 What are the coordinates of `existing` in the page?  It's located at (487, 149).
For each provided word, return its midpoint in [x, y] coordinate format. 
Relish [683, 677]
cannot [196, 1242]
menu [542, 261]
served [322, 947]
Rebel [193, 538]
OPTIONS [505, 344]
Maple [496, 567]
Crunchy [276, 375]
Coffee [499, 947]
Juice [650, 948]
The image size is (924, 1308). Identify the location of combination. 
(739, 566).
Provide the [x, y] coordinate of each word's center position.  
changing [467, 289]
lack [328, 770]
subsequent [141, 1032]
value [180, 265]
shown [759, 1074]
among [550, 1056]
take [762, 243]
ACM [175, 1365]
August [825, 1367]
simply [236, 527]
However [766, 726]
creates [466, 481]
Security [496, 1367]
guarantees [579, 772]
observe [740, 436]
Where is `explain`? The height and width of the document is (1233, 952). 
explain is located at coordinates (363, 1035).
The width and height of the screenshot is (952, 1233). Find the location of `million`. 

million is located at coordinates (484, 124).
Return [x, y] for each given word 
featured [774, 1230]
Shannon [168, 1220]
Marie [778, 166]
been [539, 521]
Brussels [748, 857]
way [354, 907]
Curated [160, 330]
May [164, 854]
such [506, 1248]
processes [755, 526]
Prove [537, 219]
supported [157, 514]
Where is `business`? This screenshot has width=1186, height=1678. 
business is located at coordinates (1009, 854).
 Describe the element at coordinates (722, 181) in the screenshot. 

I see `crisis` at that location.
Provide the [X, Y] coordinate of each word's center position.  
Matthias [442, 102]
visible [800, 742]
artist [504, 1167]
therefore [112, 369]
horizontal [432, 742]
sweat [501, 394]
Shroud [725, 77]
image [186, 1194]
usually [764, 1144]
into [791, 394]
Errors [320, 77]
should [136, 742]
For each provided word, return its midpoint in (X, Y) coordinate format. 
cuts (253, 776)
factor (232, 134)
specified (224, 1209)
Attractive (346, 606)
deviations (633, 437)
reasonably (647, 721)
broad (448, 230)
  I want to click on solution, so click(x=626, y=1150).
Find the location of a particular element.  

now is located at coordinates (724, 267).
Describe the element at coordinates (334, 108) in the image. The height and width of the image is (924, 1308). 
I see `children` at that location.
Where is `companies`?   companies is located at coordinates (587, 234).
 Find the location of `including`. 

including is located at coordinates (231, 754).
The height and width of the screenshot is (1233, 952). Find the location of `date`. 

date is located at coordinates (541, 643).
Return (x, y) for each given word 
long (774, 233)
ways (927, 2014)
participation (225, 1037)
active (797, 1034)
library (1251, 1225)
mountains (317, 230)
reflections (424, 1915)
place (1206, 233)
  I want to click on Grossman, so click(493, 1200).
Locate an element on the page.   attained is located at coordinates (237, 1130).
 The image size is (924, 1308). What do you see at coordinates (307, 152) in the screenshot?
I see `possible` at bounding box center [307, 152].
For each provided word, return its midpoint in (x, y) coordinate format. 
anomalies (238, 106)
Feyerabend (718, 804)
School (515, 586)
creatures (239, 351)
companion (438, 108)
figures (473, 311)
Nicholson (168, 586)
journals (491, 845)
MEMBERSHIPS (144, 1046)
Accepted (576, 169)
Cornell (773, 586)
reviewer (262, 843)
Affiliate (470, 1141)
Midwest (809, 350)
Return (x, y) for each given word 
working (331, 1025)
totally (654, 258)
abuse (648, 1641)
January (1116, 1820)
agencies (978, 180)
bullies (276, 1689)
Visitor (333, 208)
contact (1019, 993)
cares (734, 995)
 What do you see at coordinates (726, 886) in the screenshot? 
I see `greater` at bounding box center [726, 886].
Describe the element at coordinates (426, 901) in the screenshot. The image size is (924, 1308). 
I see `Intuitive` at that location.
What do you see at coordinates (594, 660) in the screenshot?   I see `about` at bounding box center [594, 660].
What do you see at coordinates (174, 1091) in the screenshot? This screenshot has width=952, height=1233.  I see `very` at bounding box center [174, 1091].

▬▬▬▬▬▬▬▬▬▬

> Exercise instructions
Rewrite all the records above, replacing "midpoint" with "center point" and leaving everything else unchanged.

> Result
 What are the coordinates of `existing` in the page?  It's located at (487, 149).
For each provided word, return its center point in [x, y] coordinate format. 
Relish [683, 677]
cannot [196, 1242]
menu [542, 261]
served [322, 947]
Rebel [193, 538]
OPTIONS [505, 344]
Maple [496, 567]
Crunchy [276, 375]
Coffee [499, 947]
Juice [650, 948]
The image size is (924, 1308). Identify the location of combination. 
(739, 566).
Provide the [x, y] coordinate of each word's center position.  
changing [467, 289]
lack [328, 770]
subsequent [141, 1032]
value [180, 265]
shown [759, 1074]
among [550, 1056]
take [762, 243]
ACM [175, 1365]
August [825, 1367]
simply [236, 527]
However [766, 726]
creates [466, 481]
Security [496, 1367]
guarantees [579, 772]
observe [740, 436]
Where is `explain`? The height and width of the document is (1233, 952). 
explain is located at coordinates (363, 1035).
The width and height of the screenshot is (952, 1233). Find the location of `million`. 

million is located at coordinates (484, 124).
Return [x, y] for each given word 
featured [774, 1230]
Shannon [168, 1220]
Marie [778, 166]
been [539, 521]
Brussels [748, 857]
way [354, 907]
Curated [160, 330]
May [164, 854]
such [506, 1248]
processes [755, 526]
Prove [537, 219]
supported [157, 514]
Where is `business`? This screenshot has width=1186, height=1678. 
business is located at coordinates (1009, 854).
 Describe the element at coordinates (722, 181) in the screenshot. 

I see `crisis` at that location.
Provide the [X, Y] coordinate of each word's center position.  
Matthias [442, 102]
visible [800, 742]
artist [504, 1167]
therefore [112, 369]
horizontal [432, 742]
sweat [501, 394]
Shroud [725, 77]
image [186, 1194]
usually [764, 1144]
into [791, 394]
Errors [320, 77]
should [136, 742]
For each provided word, return its center point in (X, Y) coordinate format. 
cuts (253, 776)
factor (232, 134)
specified (224, 1209)
Attractive (346, 606)
deviations (633, 437)
reasonably (647, 721)
broad (448, 230)
  I want to click on solution, so click(x=626, y=1150).
Find the location of a particular element.  

now is located at coordinates (724, 267).
Describe the element at coordinates (334, 108) in the image. The height and width of the image is (924, 1308). 
I see `children` at that location.
Where is `companies`?   companies is located at coordinates (587, 234).
 Find the location of `including`. 

including is located at coordinates (231, 754).
The height and width of the screenshot is (1233, 952). Find the location of `date`. 

date is located at coordinates (541, 643).
Return (x, y) for each given word 
long (774, 233)
ways (927, 2014)
participation (225, 1037)
active (797, 1034)
library (1251, 1225)
mountains (317, 230)
reflections (424, 1915)
place (1206, 233)
  I want to click on Grossman, so click(493, 1200).
Locate an element on the page.   attained is located at coordinates (237, 1130).
 The image size is (924, 1308). What do you see at coordinates (307, 152) in the screenshot?
I see `possible` at bounding box center [307, 152].
For each provided word, return its center point in (x, y) coordinate format. 
anomalies (238, 106)
Feyerabend (718, 804)
School (515, 586)
creatures (239, 351)
companion (438, 108)
figures (473, 311)
Nicholson (168, 586)
journals (491, 845)
MEMBERSHIPS (144, 1046)
Accepted (576, 169)
Cornell (773, 586)
reviewer (262, 843)
Affiliate (470, 1141)
Midwest (809, 350)
Return (x, y) for each given word 
working (331, 1025)
totally (654, 258)
abuse (648, 1641)
January (1116, 1820)
agencies (978, 180)
bullies (276, 1689)
Visitor (333, 208)
contact (1019, 993)
cares (734, 995)
 What do you see at coordinates (726, 886) in the screenshot? 
I see `greater` at bounding box center [726, 886].
Describe the element at coordinates (426, 901) in the screenshot. The image size is (924, 1308). 
I see `Intuitive` at that location.
What do you see at coordinates (594, 660) in the screenshot?   I see `about` at bounding box center [594, 660].
What do you see at coordinates (174, 1091) in the screenshot? This screenshot has width=952, height=1233.  I see `very` at bounding box center [174, 1091].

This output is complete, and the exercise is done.